En nee wij gaan het niet hebben over zijn voor bereidingen. Die speelden zich namelijk af in de twilightzone. Met als detail huiveringwekkende, calvarietochten in het Boliviaanse Andes-gebergte. Godsallemachtig-nog-aan-toe, De Monnik, op meer dan drieduizend meter hoogte, rennend met een rugzak vol met stenen, tegen die steile hellingen. Het filmpje dat daar van gemaakt is behoort sindsdien tot de betere uit het horrorgenre. Enfin, het is nu een paar dagen voor vertrek naar Poetins hoofdstad.

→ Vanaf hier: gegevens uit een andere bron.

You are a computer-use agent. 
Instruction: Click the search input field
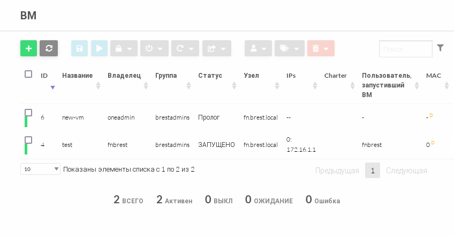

Het fijne van striphelden is dat deze van het ene avontuur in het andere rollen. Ook Van Beek. ‘Normale’ menen nemen het vliegtuig naar Moskou. Van Beek gaat met de auto. De filmmaker op de passagiersstoel. De laatste hoeft zich, met Maas in de nabijheid, geen zorgen te maken over een saaie reis. De recordman, vult namelijk zijn eigen romantische, avonturenboek in. Het liefst had hij met een bed een maand lang, in de catacomben van het Moskouse wielerstadion geslapen. Maar dát mocht niet. Hij slaapt nu in een hotelletje vlak bij de wielerbaan. In dat Russische logement zal de komende jaren nog ongetwijfeld de naam van ‘Van Beek’ vallen. De Monk neemt namelijk zijn zuurstofmachine mee. Een hels apparaat dat de ijle Andeslucht nabootst: doel meer zuurstofopnames in het bloed. Naast de dagelijkse trainingen achter de derny stapt Van Beek nog een uurtje aangekoppeld met een masker aan de zuurstofmachine, op de hometrainer.
Waarom een mens zich dat allemaal op de hals haalt…? Voor jongens als een Van Beek een rare vraag. Erkenning natuurlijk. Een vermelding in de recordlijsten van de UCI. Meer niet.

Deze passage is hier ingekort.